If anything, many servicers ultimately end up reflecting the mindset of the investors they so often serve: they are paid as if every loan is the same, and so in return they act as if every loan were the same.
What servicers really want, then, is uniformity. It’s inherent in the business model. So long as investors seem content to pay for loan servicing in this manner, I don’t know that I see anything changing in terms of how servicers approach the management of borrowers in default. There is little incentive to do otherwise.
But I think it’s time to admit that this is a broken model, and it’s not one that will get fixed by any chest thumping currently coming out of Washington. If investors are committing time to re-thinking the securitization process as a whole — and they are — how servicers get paid should be near the top of this list.
There are new-breed servicers that specialize in defaulted loans, and work with a niche group of private investors (or are captive to them): I coined the term ‘high-touch servicing’ in early 2008
to describe this group, a term that has now become part of industry lexicon. These servicers operate on a different level: paid for performance, and by outcome, they invest more in the people and processes needed to find an disposition other than foreclosure.

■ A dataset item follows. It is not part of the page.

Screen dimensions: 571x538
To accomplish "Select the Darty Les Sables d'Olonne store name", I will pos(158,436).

One servicer I know of tells me that they short-sale everything they get, and if that doesn’t work, they’ll work to execute a deed-in-lieu (and if they must foreclose, they move like the wind to get it done right). Another high-touch servicer utilizes a single-point of contact start to finish on a default, so a borrower has a real person — the same person — to speak to throughout the process, rather than a call center somewhere offshore. Still others are writing down principal at an amazing clip, because the investors they work for bought their distressed loans at a discount and can afford to do so.
Those borrowers lucky enough to see their troubled loan land in one of these shops must feel a little bit like they’ve won the lottery, relative to their friends and neighbors who are stuck in call center hell and multiple requests to re-send the same lost documentation over and over again.

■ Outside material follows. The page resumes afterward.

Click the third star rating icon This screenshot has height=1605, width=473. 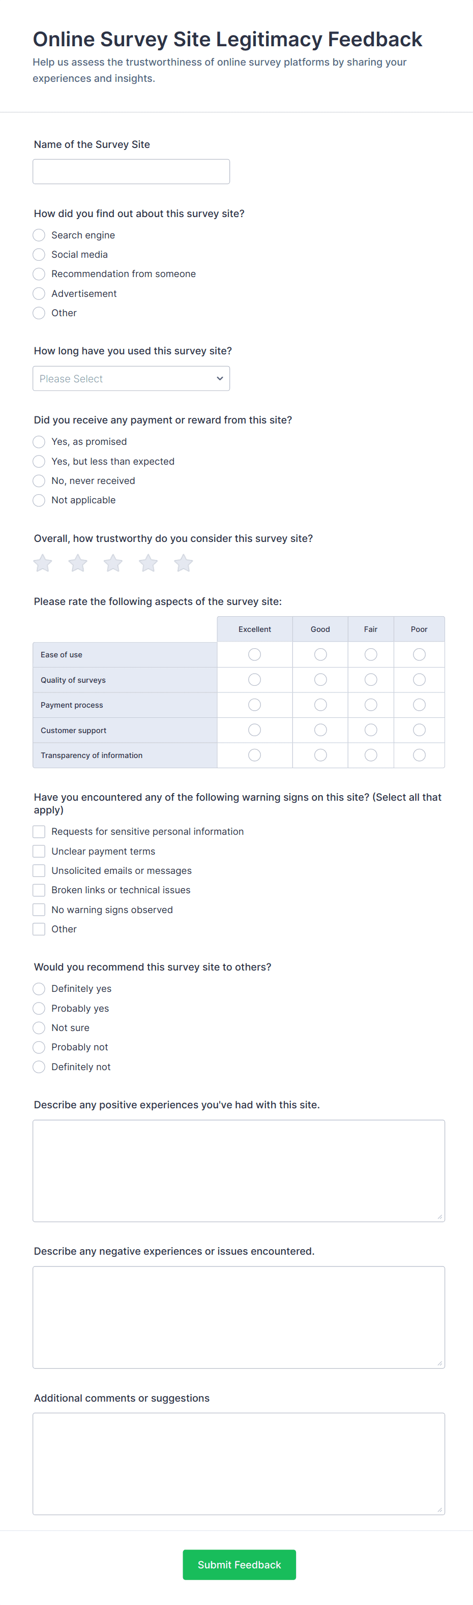(113, 563)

These niche servicers represent a growing part of the mortgage industry, but by no means are they yet in the majority. But “yet” may prove to be the operative word here, and that’s certainly the hope of myriad private equity and investment funds that back many of these shops. As the debate ramps up about what to do with the GSEs, and Congress appears set to address their fate sometime in 2011, I’m hearing rumblings that the GSEs’ own view of the servicing model may change, too.
“They’ll have to separate performing loan servicing from defaulted loans, and ensure that everything is done servicing released,” said one CEO at a high-touch servicing shop. “There’s no other way forward from where they are now. It’s already being discussed.”
In fact, the market is already doing part of this of its own accord, not content to wait and see what the GSEs do. BlackRock
[stock BLK][/stock] said last week
it will look to bring $1 billion in private jumbo securitizations to market soon, for example, and will be splitting the servicer from the originator in order to prevent conflicts of interest (and assuage investor concern).
It’s a good start. If market constituents want to see a return of the private RMBS market, there are plenty of hurdles, to be sure — but chief among them these days is finding a servicing model that can instill some modicum of confidence in investors. Doing so ahead of any Congressional mandates for the GSEs strikes me as good a measuring stick of success as any other.